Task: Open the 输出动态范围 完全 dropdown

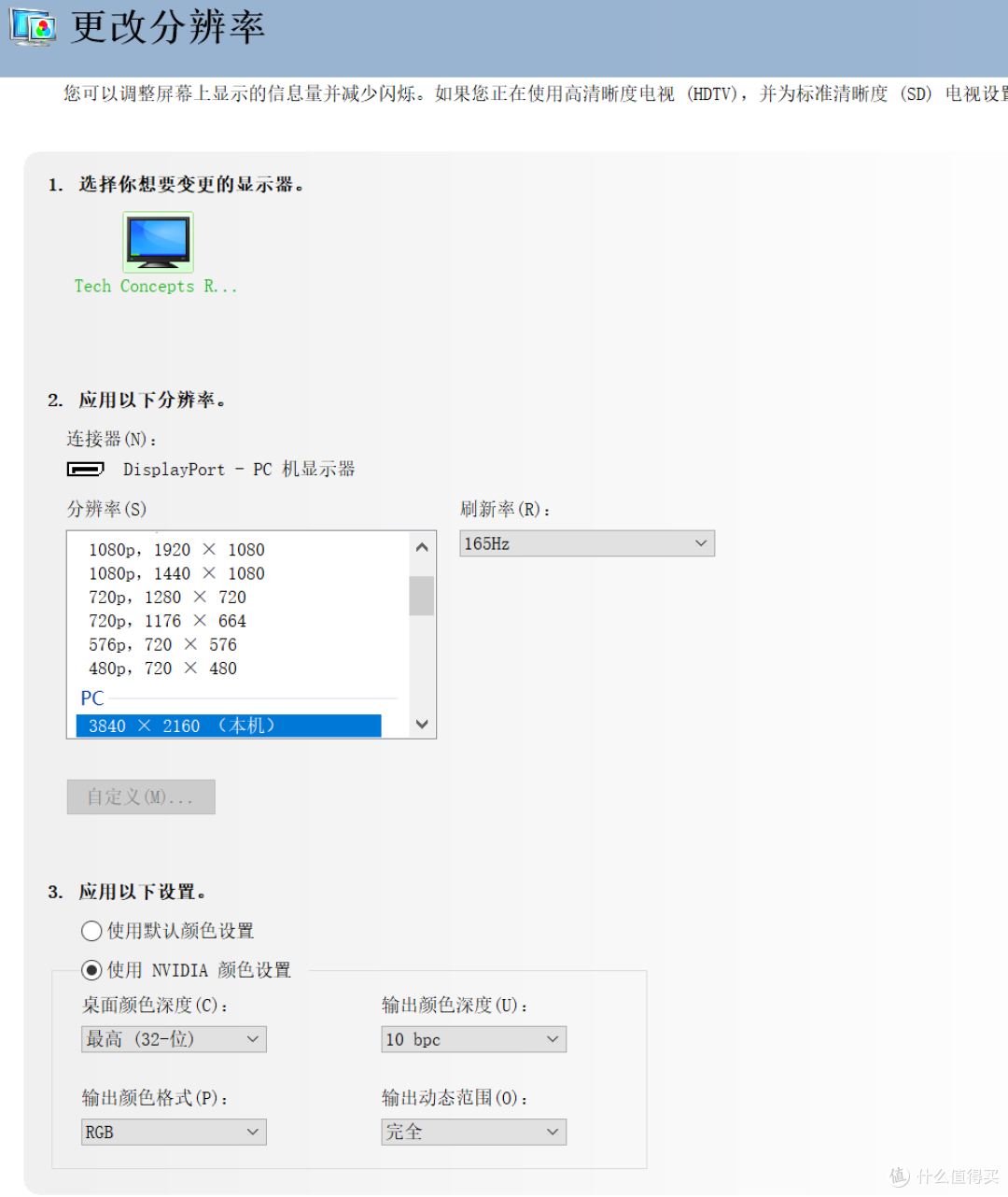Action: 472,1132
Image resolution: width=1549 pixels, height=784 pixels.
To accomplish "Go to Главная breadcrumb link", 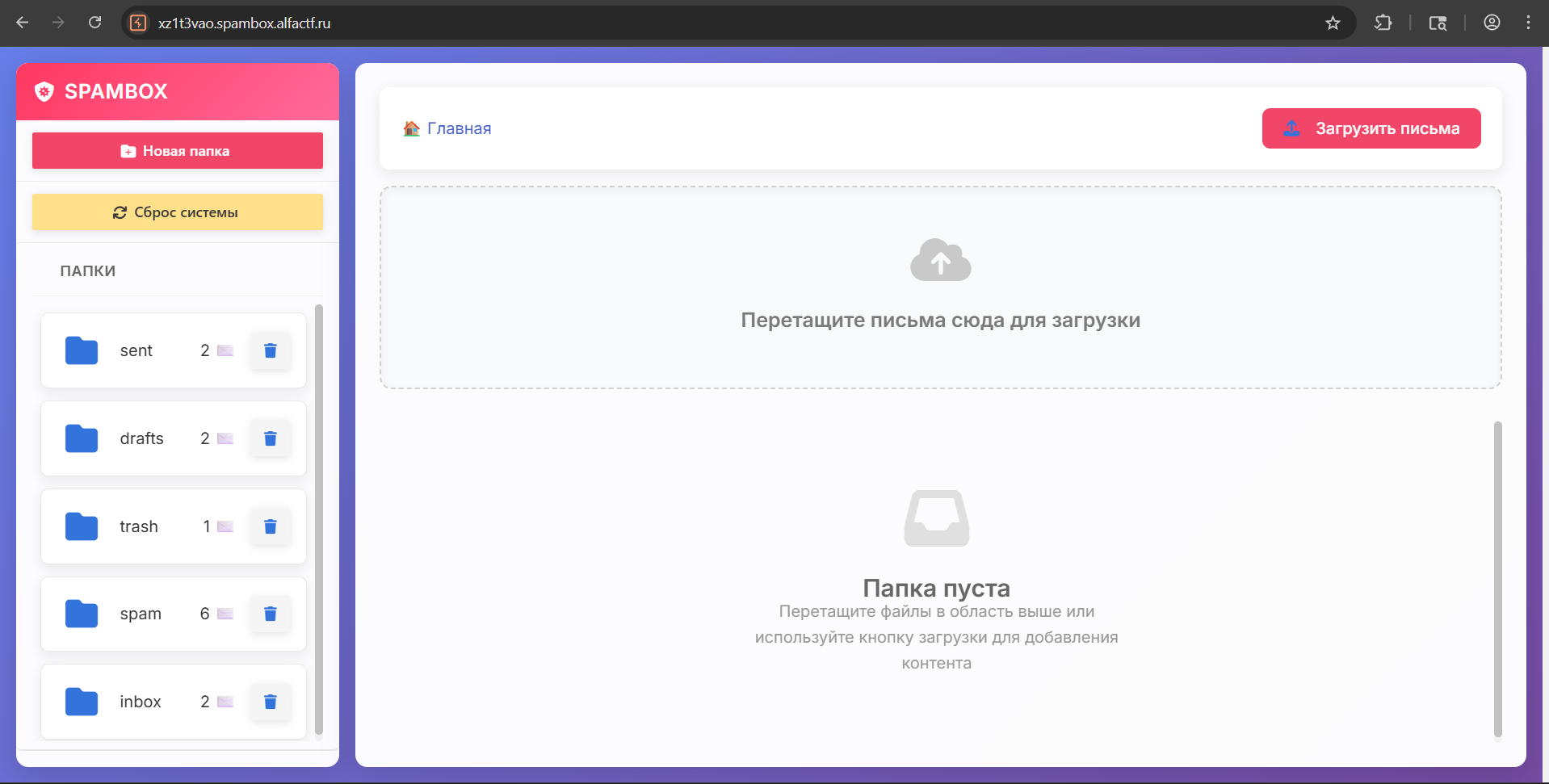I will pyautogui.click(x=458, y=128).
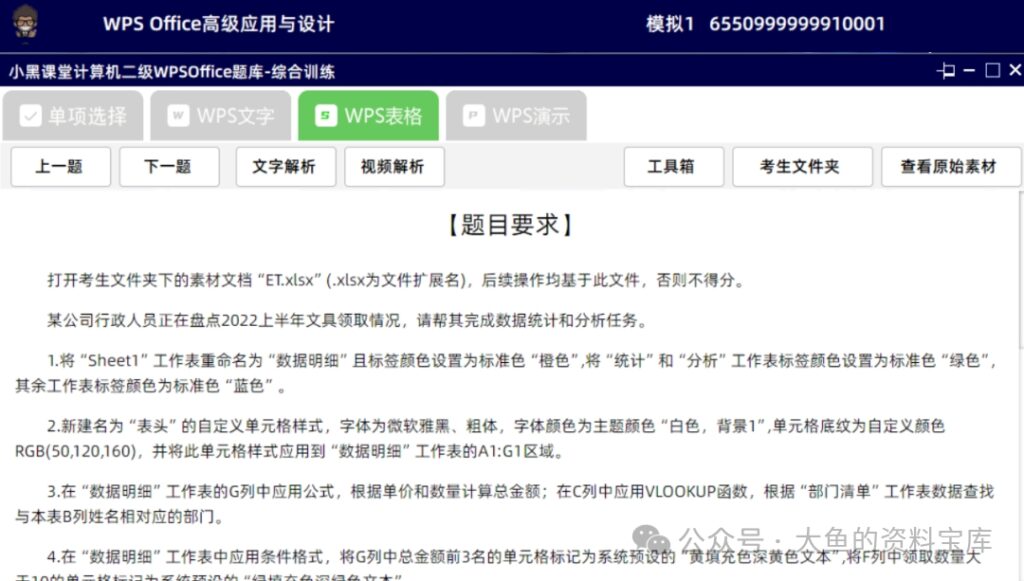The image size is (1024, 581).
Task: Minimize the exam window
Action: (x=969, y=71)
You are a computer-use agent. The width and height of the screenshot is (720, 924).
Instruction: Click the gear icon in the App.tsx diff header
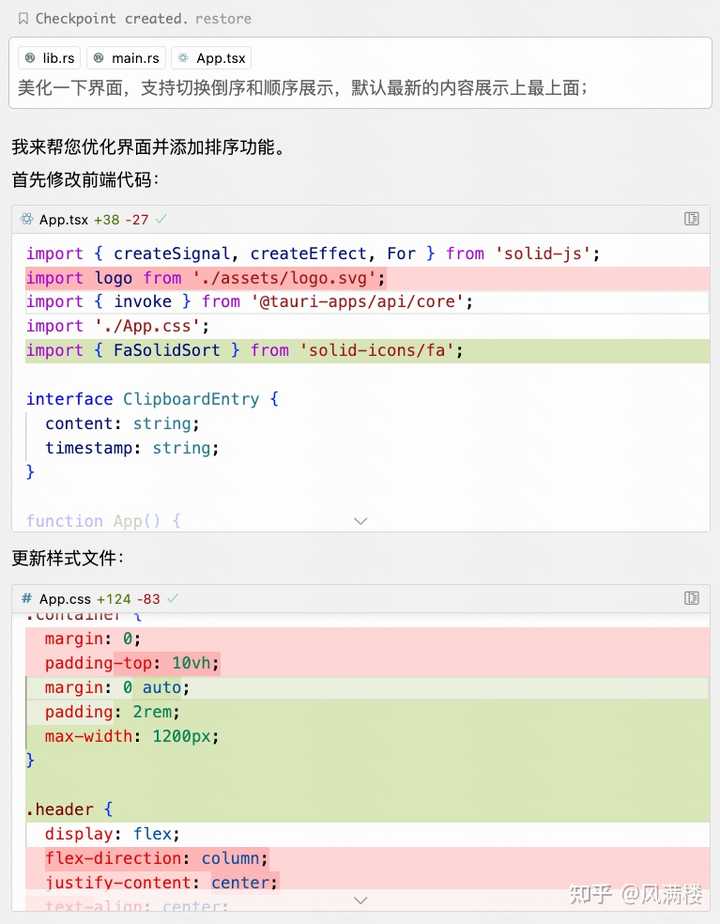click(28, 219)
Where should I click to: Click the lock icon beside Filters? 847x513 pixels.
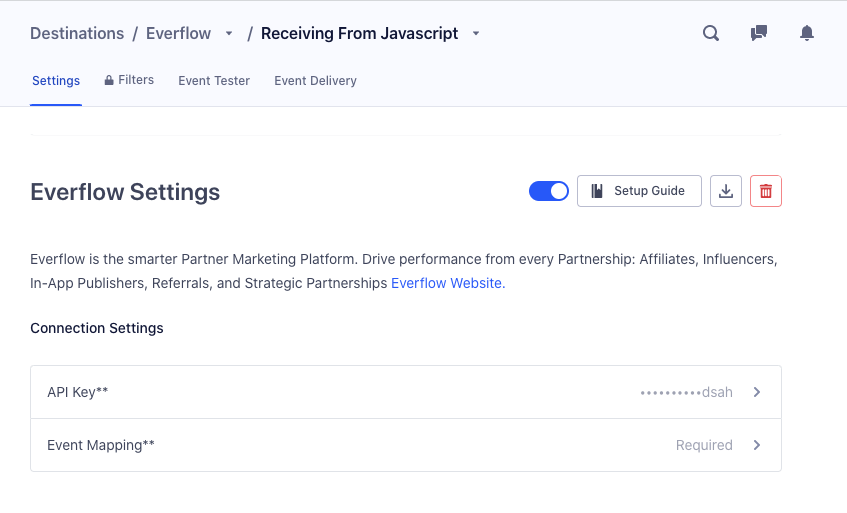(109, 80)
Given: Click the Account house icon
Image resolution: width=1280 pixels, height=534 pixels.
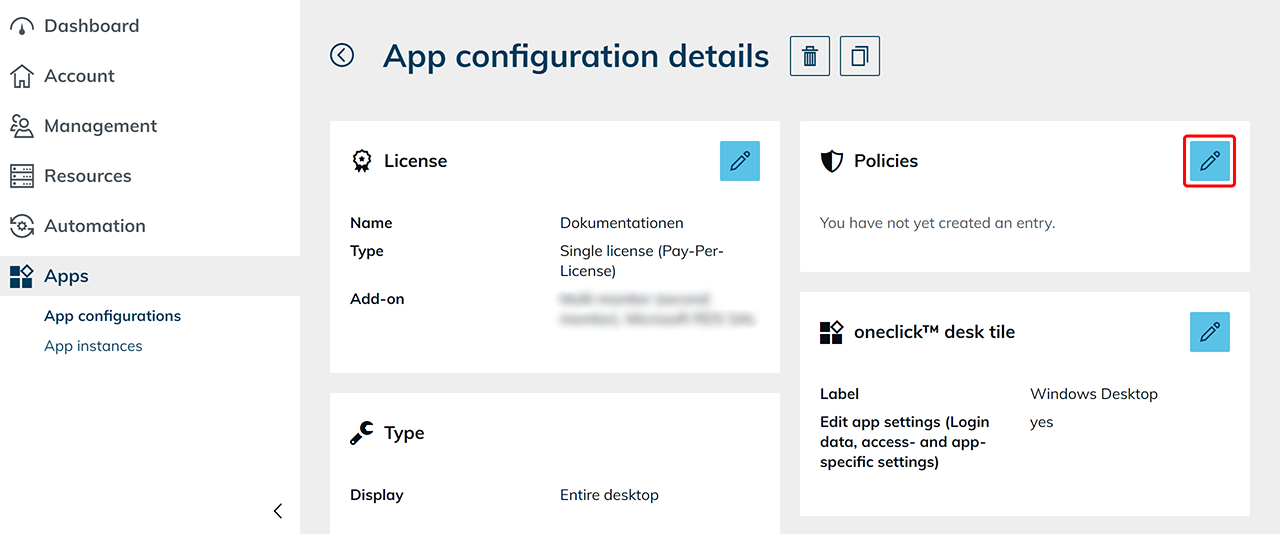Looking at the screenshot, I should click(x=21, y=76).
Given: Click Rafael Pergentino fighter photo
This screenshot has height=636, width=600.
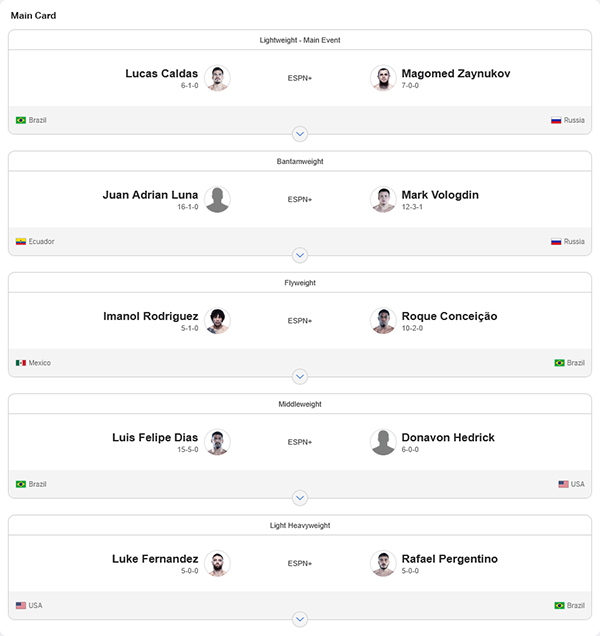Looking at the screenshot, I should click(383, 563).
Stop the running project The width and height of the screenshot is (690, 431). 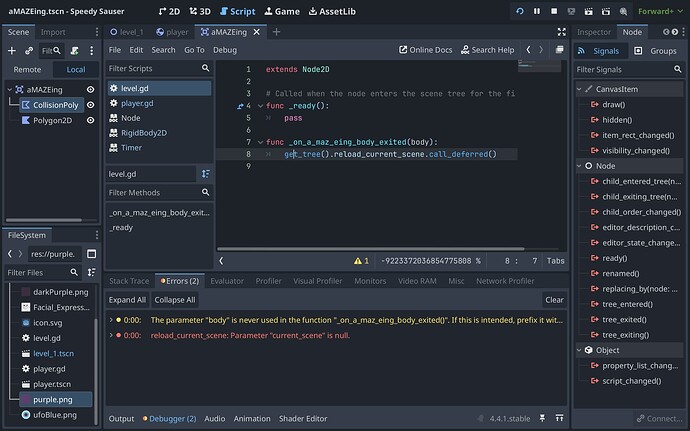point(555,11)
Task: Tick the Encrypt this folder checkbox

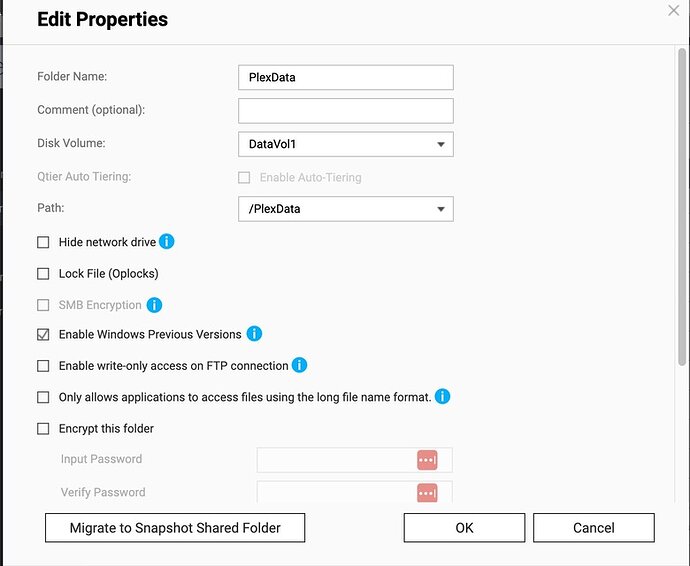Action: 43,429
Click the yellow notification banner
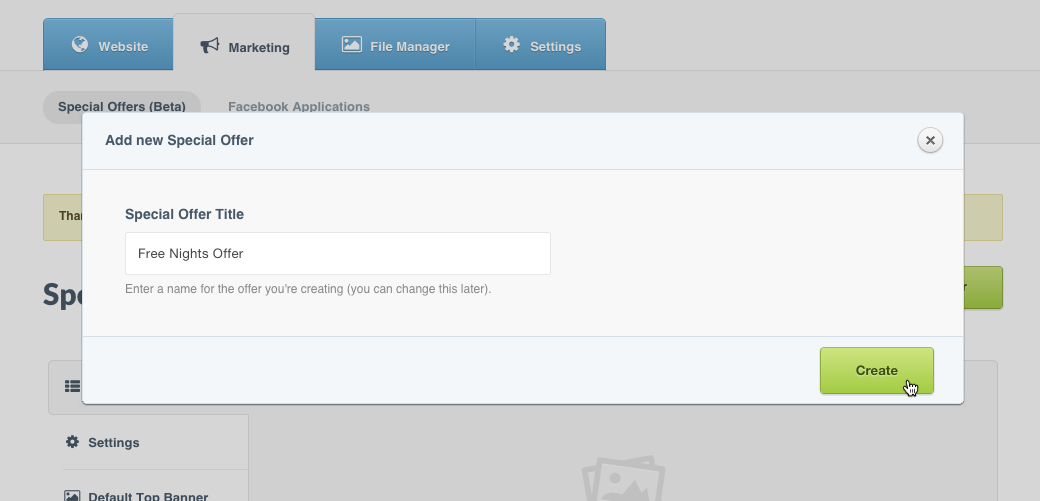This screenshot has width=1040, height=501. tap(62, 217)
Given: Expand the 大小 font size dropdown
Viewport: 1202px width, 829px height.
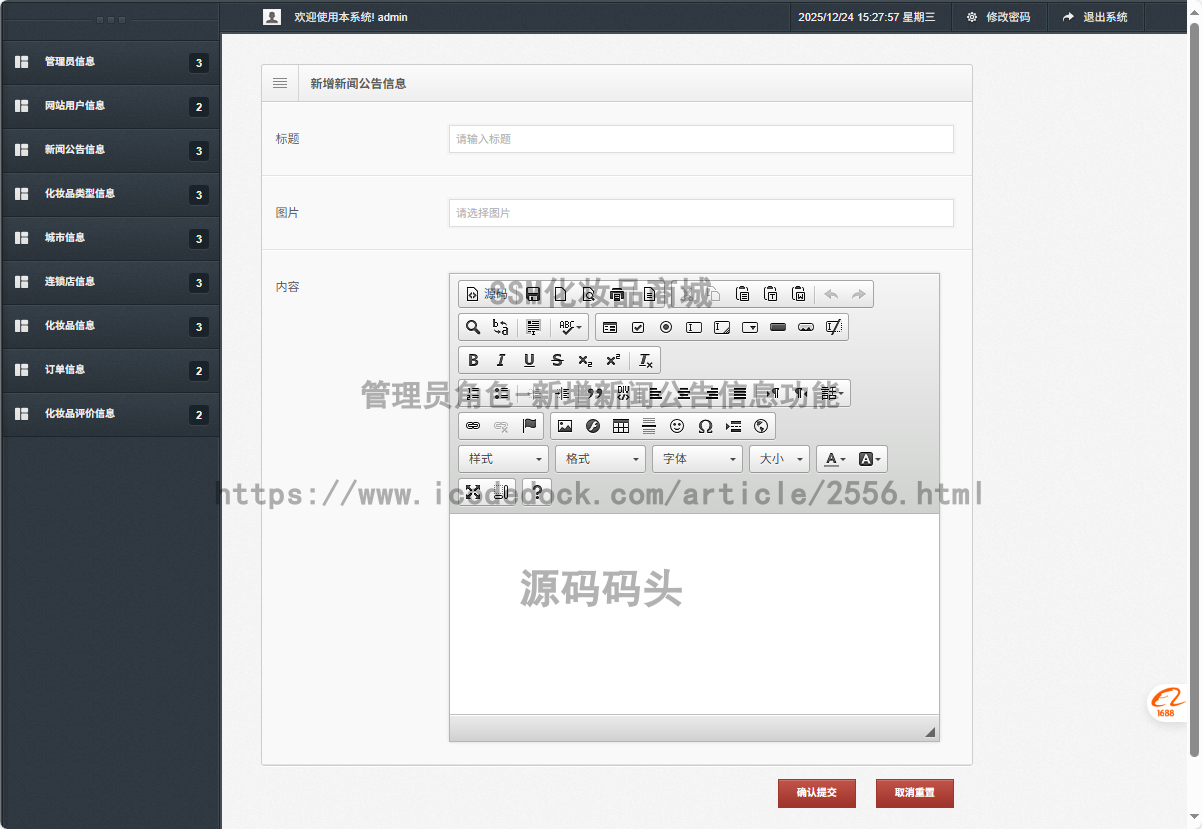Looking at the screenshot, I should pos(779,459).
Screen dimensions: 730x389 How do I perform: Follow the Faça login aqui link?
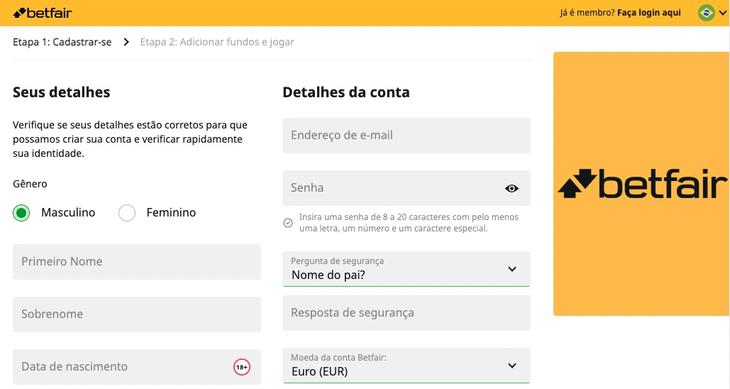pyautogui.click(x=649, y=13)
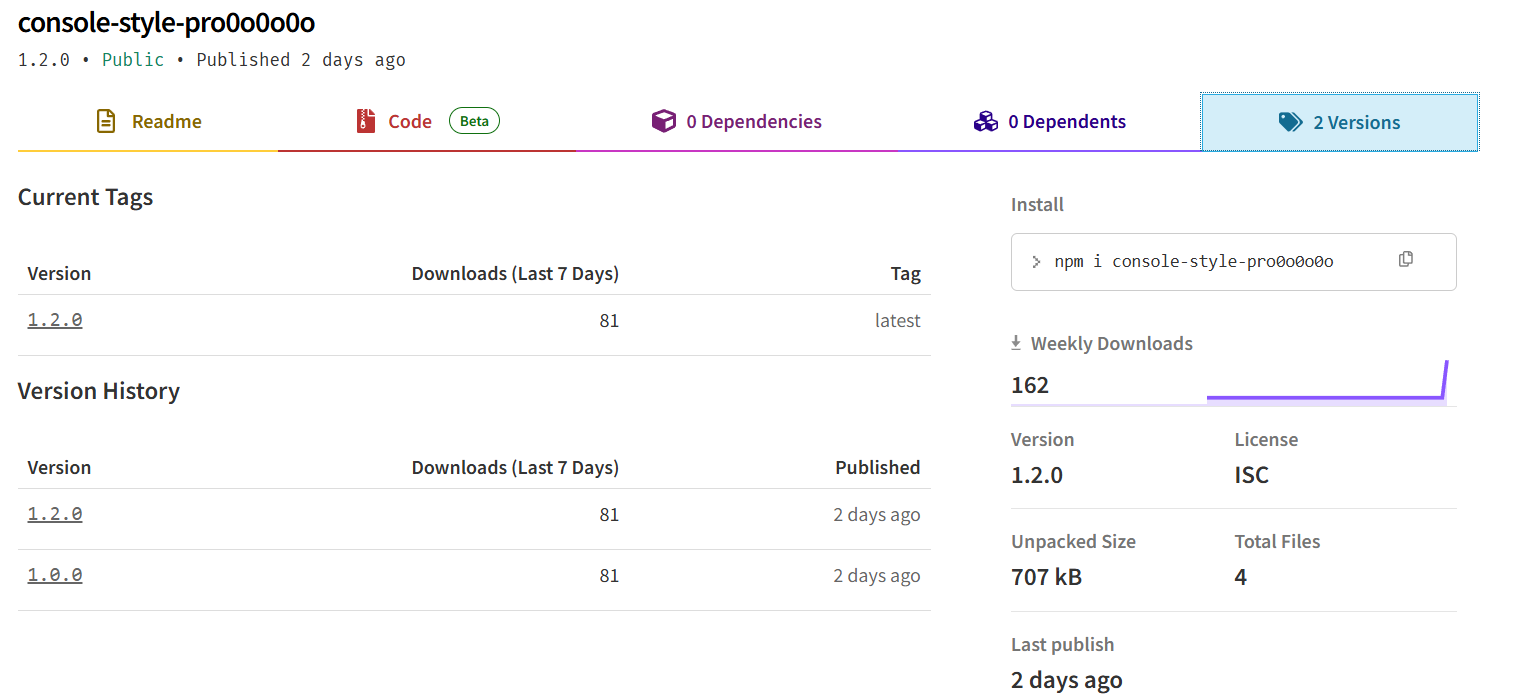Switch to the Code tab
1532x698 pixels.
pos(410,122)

*Your assignment*
Your task is to report how many lines of the material include the string "Given". Give the number and no other words.

*Reply*
3